What does memory_order_relaxed allow?
memory_order_relaxed gives you atomicity (no torn writes, no half-observed values) but zero ordering guarantees with respect to other memory accesses. The compiler and CPU may reorder a relaxed atomic operation freely with respect to surrounding non-atomic operations. It's appropriate for monotonic counters where you don't care about ordering — e.g., statistics counters, reference counts on increment (decrement still needs acquire-release). Relaxed atomics often compile to a regular load/store on x86 (which is already TSO) and to LDR/STR with no fence on ARM, making them the fastest atomics.
Can atomic operations compose?
Two atomic operations are not jointly atomic.

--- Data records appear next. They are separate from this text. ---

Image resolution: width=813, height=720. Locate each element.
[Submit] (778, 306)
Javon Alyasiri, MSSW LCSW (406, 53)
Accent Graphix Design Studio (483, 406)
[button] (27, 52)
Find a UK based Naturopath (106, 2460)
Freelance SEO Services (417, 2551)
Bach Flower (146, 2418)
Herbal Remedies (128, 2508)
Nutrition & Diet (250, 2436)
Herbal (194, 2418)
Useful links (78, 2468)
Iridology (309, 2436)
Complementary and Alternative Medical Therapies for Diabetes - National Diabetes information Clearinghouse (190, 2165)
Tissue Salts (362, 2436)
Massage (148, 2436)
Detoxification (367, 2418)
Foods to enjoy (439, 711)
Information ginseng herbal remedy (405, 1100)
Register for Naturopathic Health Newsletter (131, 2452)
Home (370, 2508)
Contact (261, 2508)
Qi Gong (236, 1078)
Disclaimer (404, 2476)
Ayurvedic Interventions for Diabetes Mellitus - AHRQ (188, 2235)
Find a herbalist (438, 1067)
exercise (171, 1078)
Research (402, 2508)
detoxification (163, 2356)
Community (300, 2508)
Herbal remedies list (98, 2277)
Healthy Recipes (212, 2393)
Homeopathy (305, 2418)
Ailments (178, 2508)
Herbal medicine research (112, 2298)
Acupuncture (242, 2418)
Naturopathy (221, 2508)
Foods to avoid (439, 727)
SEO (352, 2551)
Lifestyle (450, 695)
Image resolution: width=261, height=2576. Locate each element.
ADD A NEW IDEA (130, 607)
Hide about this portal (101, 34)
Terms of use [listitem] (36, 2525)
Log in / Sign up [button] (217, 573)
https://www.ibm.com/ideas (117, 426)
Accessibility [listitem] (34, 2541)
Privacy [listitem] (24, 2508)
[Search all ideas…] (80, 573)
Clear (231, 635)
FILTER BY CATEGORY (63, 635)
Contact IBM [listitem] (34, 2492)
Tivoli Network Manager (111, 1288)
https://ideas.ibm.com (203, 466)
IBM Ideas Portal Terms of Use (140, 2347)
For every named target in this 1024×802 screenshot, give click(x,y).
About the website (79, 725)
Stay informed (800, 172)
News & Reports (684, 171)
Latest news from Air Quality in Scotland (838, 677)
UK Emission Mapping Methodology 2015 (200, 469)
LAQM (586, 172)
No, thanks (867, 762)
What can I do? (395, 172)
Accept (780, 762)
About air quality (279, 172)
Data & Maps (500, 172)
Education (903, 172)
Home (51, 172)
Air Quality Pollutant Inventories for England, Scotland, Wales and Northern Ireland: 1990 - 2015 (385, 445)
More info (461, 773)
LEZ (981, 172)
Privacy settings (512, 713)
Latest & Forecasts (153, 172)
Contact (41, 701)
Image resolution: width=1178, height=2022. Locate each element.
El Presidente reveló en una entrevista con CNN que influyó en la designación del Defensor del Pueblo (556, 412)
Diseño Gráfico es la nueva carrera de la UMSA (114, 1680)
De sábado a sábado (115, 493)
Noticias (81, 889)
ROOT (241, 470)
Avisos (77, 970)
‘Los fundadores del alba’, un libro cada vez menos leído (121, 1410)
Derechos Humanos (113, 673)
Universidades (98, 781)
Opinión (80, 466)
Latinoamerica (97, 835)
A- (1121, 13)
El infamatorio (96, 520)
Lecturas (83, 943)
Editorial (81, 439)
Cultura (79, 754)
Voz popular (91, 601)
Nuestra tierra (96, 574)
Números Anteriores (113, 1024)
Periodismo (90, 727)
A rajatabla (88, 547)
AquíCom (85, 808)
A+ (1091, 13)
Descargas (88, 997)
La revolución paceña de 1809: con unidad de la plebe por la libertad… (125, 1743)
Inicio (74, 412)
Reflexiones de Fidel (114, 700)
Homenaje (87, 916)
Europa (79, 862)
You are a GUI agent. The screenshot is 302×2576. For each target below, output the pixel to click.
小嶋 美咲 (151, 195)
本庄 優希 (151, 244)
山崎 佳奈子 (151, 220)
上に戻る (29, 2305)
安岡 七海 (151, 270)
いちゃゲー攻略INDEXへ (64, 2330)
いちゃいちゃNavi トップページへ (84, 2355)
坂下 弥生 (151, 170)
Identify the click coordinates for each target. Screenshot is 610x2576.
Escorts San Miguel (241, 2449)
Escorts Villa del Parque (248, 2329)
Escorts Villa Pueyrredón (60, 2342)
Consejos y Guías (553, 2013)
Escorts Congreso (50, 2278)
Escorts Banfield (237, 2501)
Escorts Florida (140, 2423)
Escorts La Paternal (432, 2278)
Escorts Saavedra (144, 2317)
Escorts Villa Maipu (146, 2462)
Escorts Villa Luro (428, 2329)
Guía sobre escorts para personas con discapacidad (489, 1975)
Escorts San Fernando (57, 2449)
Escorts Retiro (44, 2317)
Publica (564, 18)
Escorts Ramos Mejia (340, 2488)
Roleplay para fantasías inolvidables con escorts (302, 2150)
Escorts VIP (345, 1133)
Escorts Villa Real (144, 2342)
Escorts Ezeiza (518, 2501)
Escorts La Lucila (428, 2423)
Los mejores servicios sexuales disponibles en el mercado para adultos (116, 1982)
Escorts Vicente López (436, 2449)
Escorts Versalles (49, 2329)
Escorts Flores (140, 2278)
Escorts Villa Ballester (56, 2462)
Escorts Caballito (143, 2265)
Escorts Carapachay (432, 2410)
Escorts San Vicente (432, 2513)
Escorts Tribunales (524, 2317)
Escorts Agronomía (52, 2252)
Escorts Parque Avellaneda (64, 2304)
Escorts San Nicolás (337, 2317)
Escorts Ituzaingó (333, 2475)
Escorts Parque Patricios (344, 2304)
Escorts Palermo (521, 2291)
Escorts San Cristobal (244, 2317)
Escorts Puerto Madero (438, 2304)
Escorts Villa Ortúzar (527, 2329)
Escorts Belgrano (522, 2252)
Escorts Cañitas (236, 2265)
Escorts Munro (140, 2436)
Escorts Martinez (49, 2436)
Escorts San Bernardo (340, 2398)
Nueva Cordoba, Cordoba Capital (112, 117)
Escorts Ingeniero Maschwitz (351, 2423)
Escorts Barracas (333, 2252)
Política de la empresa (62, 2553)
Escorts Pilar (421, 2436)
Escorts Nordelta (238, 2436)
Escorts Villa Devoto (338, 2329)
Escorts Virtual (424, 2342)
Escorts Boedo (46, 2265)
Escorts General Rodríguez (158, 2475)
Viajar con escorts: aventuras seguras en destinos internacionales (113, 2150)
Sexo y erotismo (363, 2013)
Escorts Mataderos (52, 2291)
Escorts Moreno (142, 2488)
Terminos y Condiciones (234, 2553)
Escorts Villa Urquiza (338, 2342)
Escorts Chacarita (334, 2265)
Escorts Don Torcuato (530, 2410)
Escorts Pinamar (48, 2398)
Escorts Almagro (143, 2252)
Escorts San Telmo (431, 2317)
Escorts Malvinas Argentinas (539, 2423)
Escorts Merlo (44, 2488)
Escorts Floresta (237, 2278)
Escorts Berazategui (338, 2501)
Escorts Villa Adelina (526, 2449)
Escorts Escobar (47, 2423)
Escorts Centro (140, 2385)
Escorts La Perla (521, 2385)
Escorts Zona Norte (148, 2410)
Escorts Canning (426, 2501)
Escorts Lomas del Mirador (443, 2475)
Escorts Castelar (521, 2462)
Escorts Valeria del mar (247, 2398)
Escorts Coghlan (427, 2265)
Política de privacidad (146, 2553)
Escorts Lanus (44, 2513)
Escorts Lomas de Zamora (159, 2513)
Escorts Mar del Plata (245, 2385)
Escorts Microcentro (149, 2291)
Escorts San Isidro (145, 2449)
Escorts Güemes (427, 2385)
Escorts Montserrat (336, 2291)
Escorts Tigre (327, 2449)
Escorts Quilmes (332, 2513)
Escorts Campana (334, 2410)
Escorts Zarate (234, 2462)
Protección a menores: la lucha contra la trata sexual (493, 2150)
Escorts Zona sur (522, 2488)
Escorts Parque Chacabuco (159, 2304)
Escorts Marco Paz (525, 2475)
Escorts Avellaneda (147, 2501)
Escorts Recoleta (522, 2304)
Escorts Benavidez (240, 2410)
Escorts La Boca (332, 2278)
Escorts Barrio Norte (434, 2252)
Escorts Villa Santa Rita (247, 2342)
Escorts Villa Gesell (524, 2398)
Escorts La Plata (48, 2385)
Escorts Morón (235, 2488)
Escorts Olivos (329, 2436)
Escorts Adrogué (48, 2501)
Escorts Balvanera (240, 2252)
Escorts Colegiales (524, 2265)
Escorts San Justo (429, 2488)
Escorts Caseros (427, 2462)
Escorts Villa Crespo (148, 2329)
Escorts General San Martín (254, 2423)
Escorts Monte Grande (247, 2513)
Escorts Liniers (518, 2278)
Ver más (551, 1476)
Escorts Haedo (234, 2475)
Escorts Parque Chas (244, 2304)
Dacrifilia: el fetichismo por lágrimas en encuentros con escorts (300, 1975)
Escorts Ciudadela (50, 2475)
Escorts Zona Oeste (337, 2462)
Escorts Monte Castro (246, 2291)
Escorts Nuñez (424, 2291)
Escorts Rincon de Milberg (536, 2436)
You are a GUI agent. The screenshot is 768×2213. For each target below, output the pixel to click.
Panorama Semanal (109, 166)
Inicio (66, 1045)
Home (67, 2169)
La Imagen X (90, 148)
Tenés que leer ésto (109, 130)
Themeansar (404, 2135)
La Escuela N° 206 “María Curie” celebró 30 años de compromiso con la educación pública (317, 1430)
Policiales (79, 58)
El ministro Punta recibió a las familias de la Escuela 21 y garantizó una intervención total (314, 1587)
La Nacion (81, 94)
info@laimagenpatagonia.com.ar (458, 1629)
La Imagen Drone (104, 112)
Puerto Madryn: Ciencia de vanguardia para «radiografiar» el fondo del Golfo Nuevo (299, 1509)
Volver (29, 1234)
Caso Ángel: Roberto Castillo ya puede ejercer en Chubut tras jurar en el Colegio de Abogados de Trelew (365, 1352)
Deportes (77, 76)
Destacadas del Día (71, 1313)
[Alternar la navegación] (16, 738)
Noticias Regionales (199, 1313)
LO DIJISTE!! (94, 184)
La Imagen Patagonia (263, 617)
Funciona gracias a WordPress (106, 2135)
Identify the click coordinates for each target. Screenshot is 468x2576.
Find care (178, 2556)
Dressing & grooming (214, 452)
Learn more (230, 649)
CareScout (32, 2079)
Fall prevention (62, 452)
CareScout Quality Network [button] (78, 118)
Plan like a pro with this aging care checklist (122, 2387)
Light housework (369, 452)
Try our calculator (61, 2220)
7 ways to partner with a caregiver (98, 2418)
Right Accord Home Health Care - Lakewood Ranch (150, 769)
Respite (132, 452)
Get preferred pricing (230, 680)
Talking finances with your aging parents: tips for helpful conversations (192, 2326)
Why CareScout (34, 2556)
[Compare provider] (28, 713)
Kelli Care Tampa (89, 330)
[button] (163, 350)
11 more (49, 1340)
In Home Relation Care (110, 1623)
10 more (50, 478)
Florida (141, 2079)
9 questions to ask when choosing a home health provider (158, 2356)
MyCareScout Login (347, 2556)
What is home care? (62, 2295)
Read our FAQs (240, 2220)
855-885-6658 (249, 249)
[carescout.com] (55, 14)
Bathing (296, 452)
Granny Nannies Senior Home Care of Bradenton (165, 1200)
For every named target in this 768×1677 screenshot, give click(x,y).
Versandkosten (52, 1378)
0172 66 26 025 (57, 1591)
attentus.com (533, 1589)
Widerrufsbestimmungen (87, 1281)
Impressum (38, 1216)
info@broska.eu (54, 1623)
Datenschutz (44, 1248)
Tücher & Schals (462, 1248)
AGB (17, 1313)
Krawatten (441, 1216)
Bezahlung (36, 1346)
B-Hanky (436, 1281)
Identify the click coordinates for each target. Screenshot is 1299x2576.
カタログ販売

Reading atomic x then atomic y gives you values that were each individually consistent but not necessarily simultaneous — between your two reads, both could change. To get composed atomicity you need a lock, transactional memory, or a hand-rolled CAS protocol like the one underlying Michael-Scott queue. This is why atomic counters are easy but atomic linked lists are hard. Composing also breaks lock-freedom guarantees if you need multi-step protocols — the loop can in principle live-lock under adversarial scheduling.
Why are 128-bit atomics rare?
128 bits exceeds the natural cache-line atomic granularity. Hardware implements atomicity by routing the operation through one core's L1 in modified state — supporting a 128-bit atomic means the line layout, alignment, and bus protocol must all guarantee no torn 64-bit halves. Intel x86 supports CMPXCHG16B (16-byte CAS, often used for tagged pointers and ABA prevention) since 2005, and ARM has LDP/STP pairs but they're not atomic in the same sense. Most languages expose only 64-bit atomics; 128-bit is opt-in via hardware-specific intrinsics.